The electrophysiology data was collected from two rhesus macaques (Macaca mulatta) performing a red-green discrimination task. The trained animals performed reaches towards red or green targets to the left or right of a central static checkerboard showing different combinations of red or green squares. Either single tungsten electrodes or linear multi-contact 16-channel U-probes were inserted into dorsal premotor cortex to obtain neural data described below. We recorded 996 units (778 from U-probes) from monkey dorsal premotor cortex. Neurons were isolated through standard procedures for extracelluar recordings and verified, where needed, through offline spike sorting (Plexon Offline Sorter). A snippet of 1.6 ms (30 kHz sampling rate thus 48 time points) of each spike with trough at 0.4 ms was captured and then filtered with a 4th-order 250 Hz high-pass Butterworth filter. These spikes were then upsampled to 480 points, fit with a cubic spline, normalized to be between -1 and +1, and averaged per unit. Waveforms with initial positive phase were excluded from analysis in the manuscript due to their putative association with axons. The behavioral data is described in Chandrasekaran, C. et al. (2017). The confocal imaging z-stack data was extracted from 30 micrometer coronal sections of rhesus macaque dorsal premotor cortex (n = 6; 2 samples each from 3 specimens). For each sample, immunohistochemical stains were conducted for the non-overlapping inhibitory cell type markers of parvalbumin (PV), calretinin (CR), and calbindin (CB). Z-stacks were converted to maximum intensity projections (.tiff files) and positively-staining cells were counted by hand using the CellCounter plugin for Fiji (.xml files). Depth measurements for each cell was obtained and converted to laminar distributions in Python.
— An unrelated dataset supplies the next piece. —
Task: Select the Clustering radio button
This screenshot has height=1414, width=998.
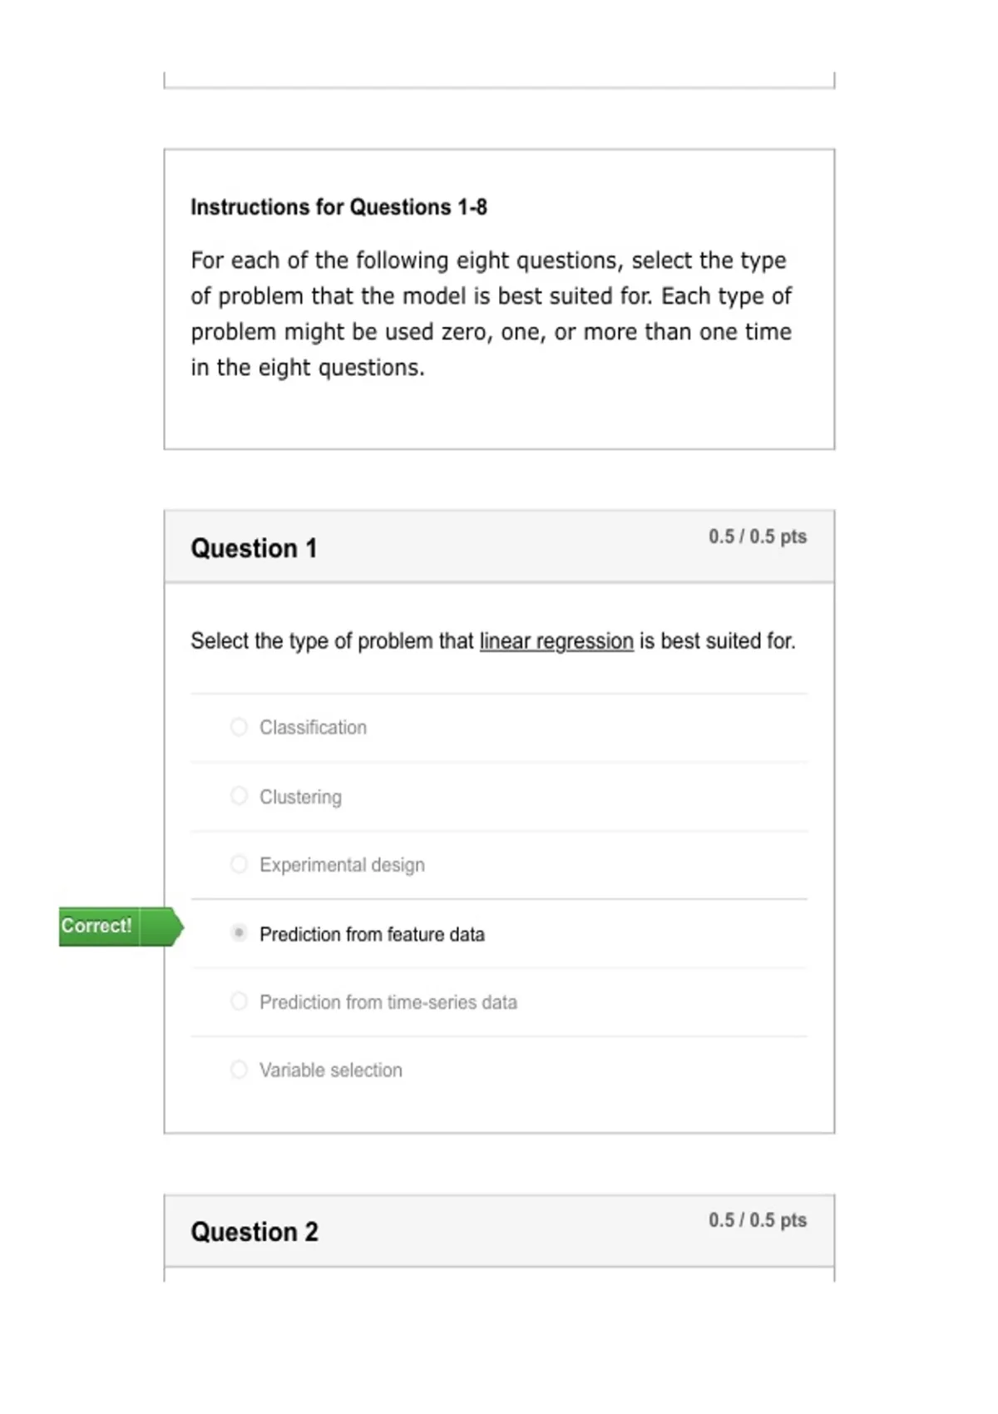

Cortical circuits are thought to contain a large number of cell types that coordinate to produce behavior. Current in vivo methods rely on clustering of specified features of extracellular waveforms to identify putative cell types, but these capture only a small amount of variation. Here, we develop a new method (WaveMAP) that combines non-linear dimensionality reduction with graph clustering to identify putative cell types. We apply WaveMAP to extracellular waveforms recorded from dorsal premotor cortex of macaque monkeys performing a decision-making task. Using WaveMAP, we robustly establish eight waveform clusters and show that these clusters recapitulate previously identified narrow- and broad-spiking types while revealing previously unknown diversity within these subtypes. The eight clusters exhibited distinct laminar distributions, characteristic firing rate patterns, and decision-related dynamics. Such insights were weaker when using feature-based approaches. WaveMAP therefore provides a more nuanced understanding of the dynamics of cell types in cortical circuits.